Data loss prevention at gateways where we intend to share sensitive data requires analysis that sees changes in data flow behavior. GFDL


  • Implement proxy servers (Symantec BlueCoat, McAfee Web Inspector) inbound and outbound for the customer (i.e. external) data gateway, allowing exposure of inbound requests for data before they hit the internal request end-point to ascertain the source of the request. Well secured organizations do this, but very few that put the proxy on the customer or partners interfaces where we know we are sharing sensitive data; instead, they focus on the gateway for business systems (email, web access, VPNs, Cloud-data storage, etc.). 
  • Model the outbound traffic flow and variations, both at the internal data generation point and the customer gateway using the proxy server approach similar to those above.
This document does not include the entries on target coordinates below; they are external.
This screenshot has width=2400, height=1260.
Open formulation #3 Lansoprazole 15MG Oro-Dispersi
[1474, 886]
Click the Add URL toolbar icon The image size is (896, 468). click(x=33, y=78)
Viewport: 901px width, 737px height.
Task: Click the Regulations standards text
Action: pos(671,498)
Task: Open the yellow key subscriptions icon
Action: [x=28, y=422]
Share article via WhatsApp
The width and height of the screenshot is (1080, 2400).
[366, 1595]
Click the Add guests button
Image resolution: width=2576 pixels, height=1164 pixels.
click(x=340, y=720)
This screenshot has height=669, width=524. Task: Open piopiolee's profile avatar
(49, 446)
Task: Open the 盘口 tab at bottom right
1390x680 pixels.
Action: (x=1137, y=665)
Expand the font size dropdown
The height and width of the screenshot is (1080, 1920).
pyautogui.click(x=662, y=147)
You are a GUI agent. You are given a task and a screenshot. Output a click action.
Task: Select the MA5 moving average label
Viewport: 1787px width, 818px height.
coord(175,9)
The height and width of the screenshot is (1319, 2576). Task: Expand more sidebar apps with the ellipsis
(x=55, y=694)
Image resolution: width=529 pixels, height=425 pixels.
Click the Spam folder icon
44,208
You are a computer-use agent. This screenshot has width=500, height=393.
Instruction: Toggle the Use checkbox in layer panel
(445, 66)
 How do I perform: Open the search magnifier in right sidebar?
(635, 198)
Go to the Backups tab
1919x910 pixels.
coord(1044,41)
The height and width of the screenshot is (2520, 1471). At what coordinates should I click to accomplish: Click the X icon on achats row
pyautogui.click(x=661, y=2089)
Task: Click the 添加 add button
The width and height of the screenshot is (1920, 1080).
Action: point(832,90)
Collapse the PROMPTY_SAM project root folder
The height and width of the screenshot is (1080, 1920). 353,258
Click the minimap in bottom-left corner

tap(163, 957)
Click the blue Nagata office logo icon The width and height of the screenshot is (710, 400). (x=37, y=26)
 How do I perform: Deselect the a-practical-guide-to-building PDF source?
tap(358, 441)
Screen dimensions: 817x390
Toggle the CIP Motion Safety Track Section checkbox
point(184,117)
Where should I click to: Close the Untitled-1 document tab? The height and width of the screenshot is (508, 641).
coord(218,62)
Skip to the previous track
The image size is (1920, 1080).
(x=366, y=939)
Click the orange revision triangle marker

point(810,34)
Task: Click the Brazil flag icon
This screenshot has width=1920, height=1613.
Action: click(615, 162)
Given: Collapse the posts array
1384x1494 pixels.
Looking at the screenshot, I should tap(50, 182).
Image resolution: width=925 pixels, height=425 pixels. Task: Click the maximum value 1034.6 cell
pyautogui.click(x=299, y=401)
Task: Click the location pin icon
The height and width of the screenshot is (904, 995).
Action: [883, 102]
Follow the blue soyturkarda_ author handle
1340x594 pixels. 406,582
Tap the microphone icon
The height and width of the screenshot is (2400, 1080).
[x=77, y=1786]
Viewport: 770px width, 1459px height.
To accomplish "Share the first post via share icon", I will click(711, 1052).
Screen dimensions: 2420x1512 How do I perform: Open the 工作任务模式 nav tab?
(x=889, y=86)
Use this to ascertain:
    • the common behavior patterns with reference to request source and destination endpoint,
    • specific data requested compared specific data requested from that requestor in the past,
    • request sources and endpoints known to have been fraudulent or compromised (looks like a DDOS, but it is a Distributed, Apparently Normal, Gathering of Non-Approved Biographical Information Threat - DANG-NABIT)
    • changes in the request content and frequency detected at the internal data generation point and the data flowing out of the gateways to the customers.
  • Partner with ISPs to identify not only the Internet gateway, but also the IP address behind their gateway to find compromised hosts behind natural obfuscation points (NAT transversal), this capability exists in ISPs today.
  • Implementing a data encryption similar to that of Ionic wherein the data is protected and only accessible to the requestor with a real-time check of authorization established by the originator.

These strategies come from my dinosaur-era telecom experience with Simple Network Management Protocol (SNMP) detection of performance issues, re-routing, and known abusers of the network - an art form with which fewer infrastructure engineers have experience. Data providers, like hospitals and government agencies, probably have tens of thousands to millions of attempted penetrations daily, so the security alarms are ringing off the hook, and frankly our ops teams become numb to the build up of items in the queue. Analytical tools looking at these attacks catch the attempted or successful penetration from unknown or threat hosts, thereby identifying vulnerabilities (like a well-configured Splunk implementation). However, they are rarely configured to alarm not only on penetration, but further identification of an unexpected data exfiltration. The new approach described above will catch improper data exfiltration by comparing historical request-response rates with current, identifying response destinations that do not make sense for the given request, or observing duplicate flows showing a vulnerability where an authentic transaction is simply copied and forwarded to an alternate endpoint.

Finally, we need not over-engineer the regulatory and policy domain. Congress and state Attorneys General propose punitive actions and draft regulations that demand time consuming audits that overwhelm the ability to remediate threats ("they" already know the vulnerabilities are there, but the resources get dislodged to complete redundant audits so the business continues to thrive). As a person who has been in the middle of this, adding another audit doesn't make things better, it is filling out more paperwork and sharing more logs...slowing strained ops teams from actually doing the remediations.

I would love to know your thoughts and any other approaches you have seen work.